* [Instructions to follow]: Copy the lines of the material below word for word, starting at the line containing "You are a GUI" and ending at the line containing "click(x=392, y=99)".
═══ Material
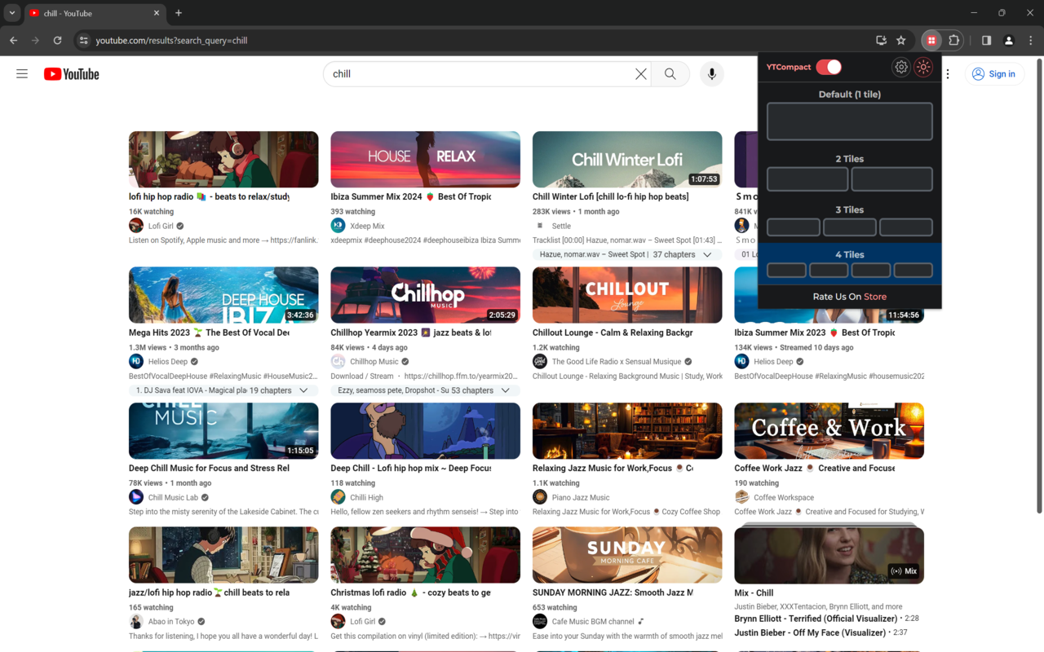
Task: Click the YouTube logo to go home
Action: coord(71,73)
══════
═══ Material
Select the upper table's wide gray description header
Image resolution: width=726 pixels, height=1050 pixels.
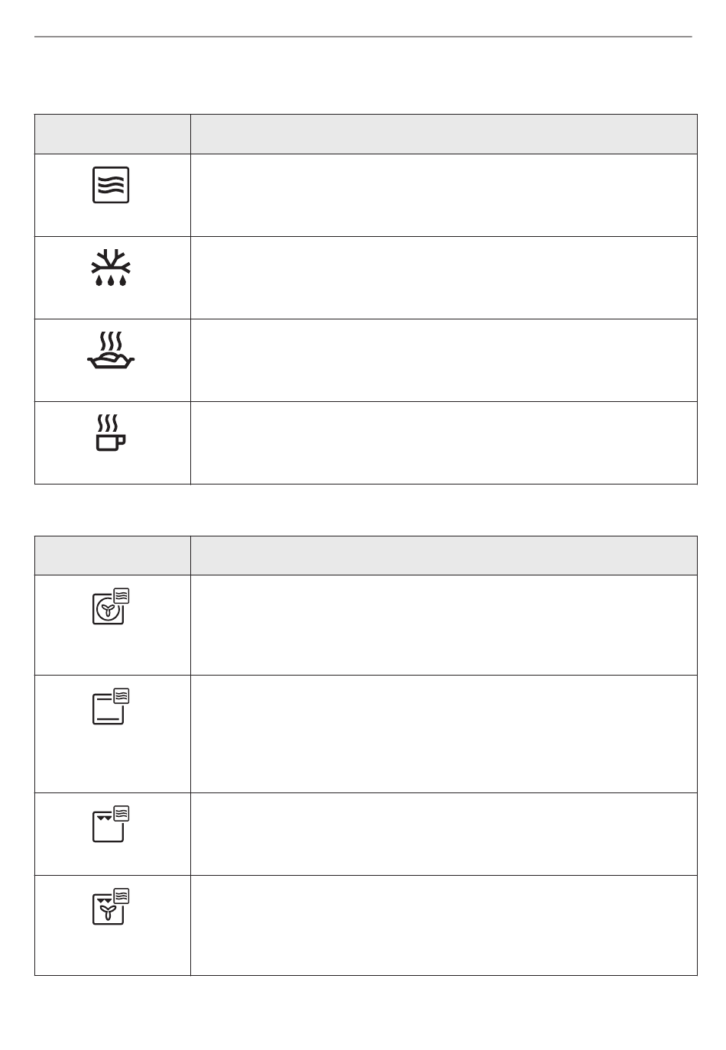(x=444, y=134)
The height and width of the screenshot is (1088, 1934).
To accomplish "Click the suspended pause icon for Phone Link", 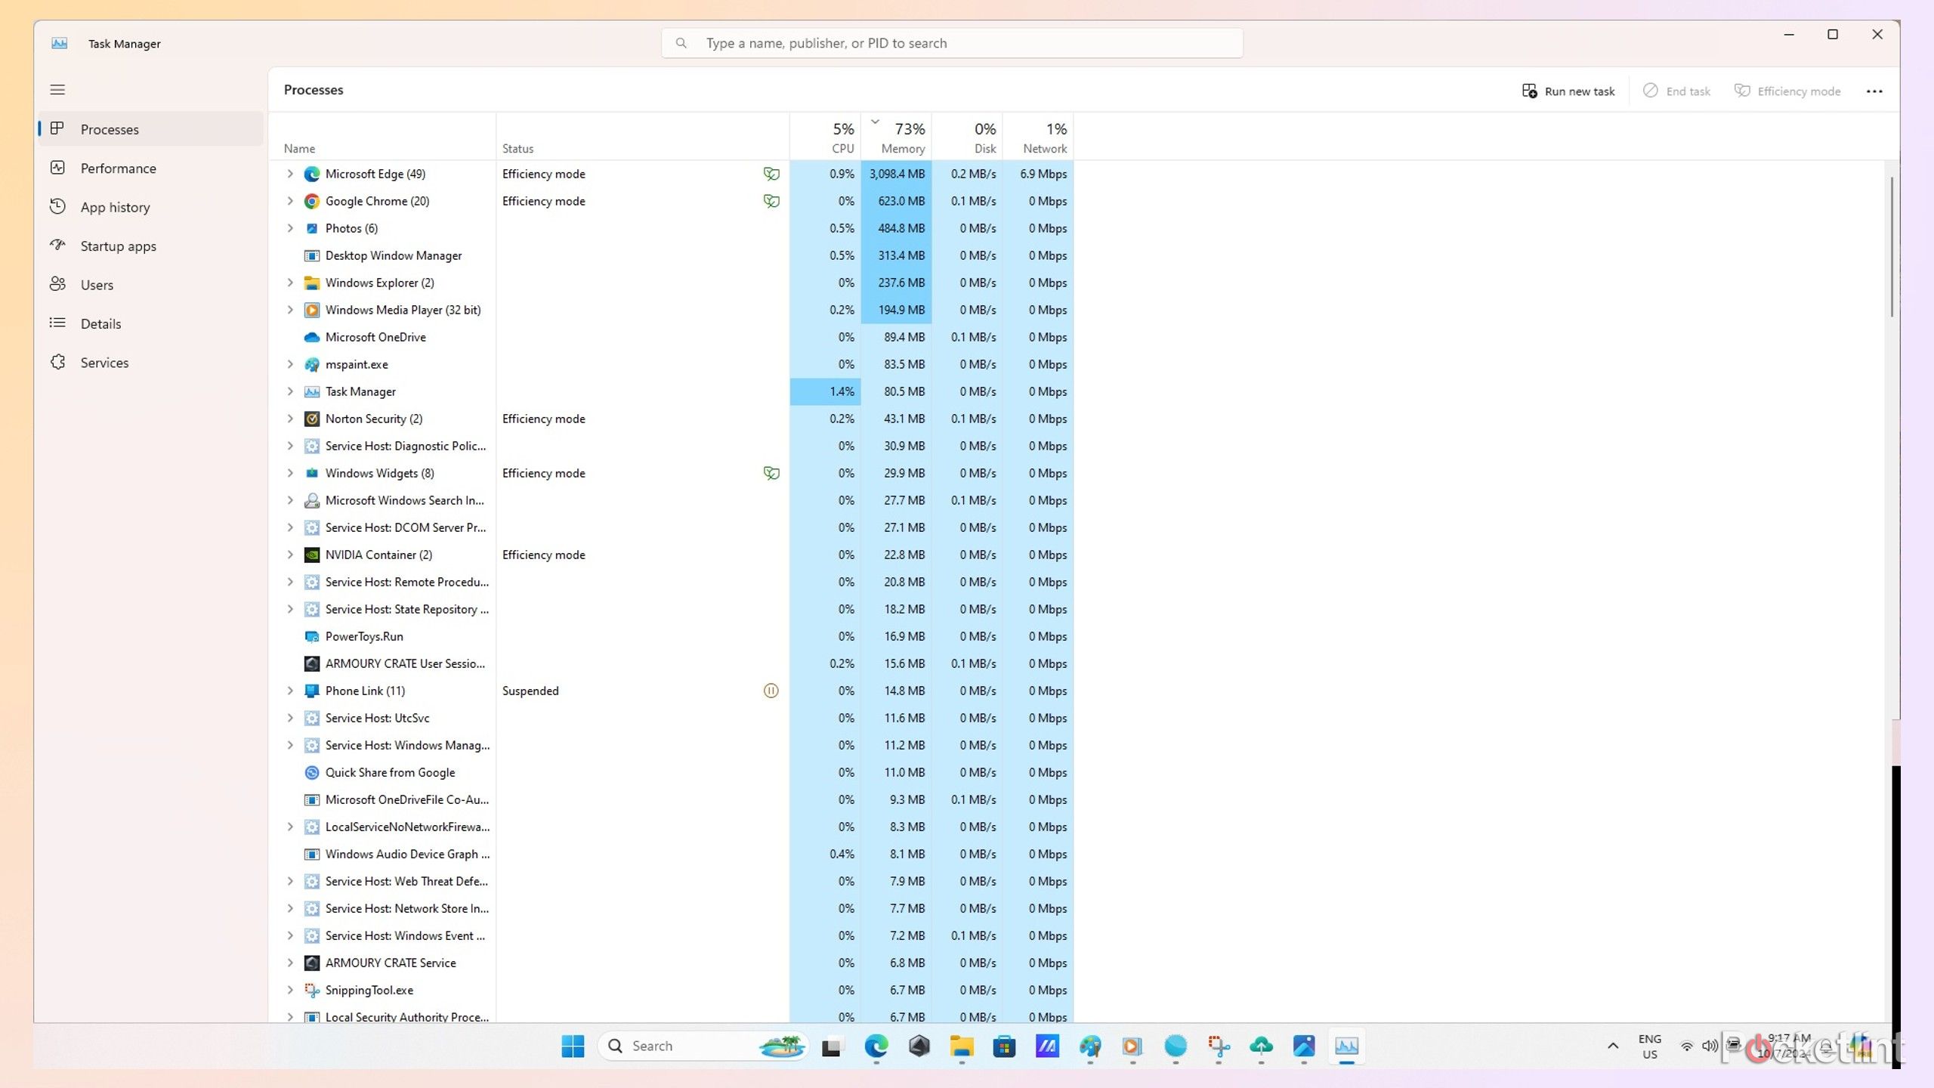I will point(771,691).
══════
═══ Material
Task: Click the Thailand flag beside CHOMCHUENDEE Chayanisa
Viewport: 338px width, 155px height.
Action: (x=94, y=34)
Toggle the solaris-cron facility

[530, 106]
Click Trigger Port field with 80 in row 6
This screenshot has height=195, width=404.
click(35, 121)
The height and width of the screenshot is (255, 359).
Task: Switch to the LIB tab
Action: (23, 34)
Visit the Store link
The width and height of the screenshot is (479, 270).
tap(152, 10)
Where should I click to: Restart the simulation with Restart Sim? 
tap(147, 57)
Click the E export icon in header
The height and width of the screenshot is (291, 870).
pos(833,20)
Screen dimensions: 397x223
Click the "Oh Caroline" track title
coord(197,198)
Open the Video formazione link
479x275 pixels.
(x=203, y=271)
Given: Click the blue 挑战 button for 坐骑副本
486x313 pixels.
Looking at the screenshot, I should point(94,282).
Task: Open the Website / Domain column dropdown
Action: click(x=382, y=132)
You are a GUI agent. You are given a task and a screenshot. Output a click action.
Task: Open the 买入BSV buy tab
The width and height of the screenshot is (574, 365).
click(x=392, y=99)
══════
* [Output for this exercise]:
You are a GUI agent. You are given a task and a screenshot. Output a click action.
Task: Open the 买入BSV buy tab
The width and height of the screenshot is (574, 365).
click(x=392, y=99)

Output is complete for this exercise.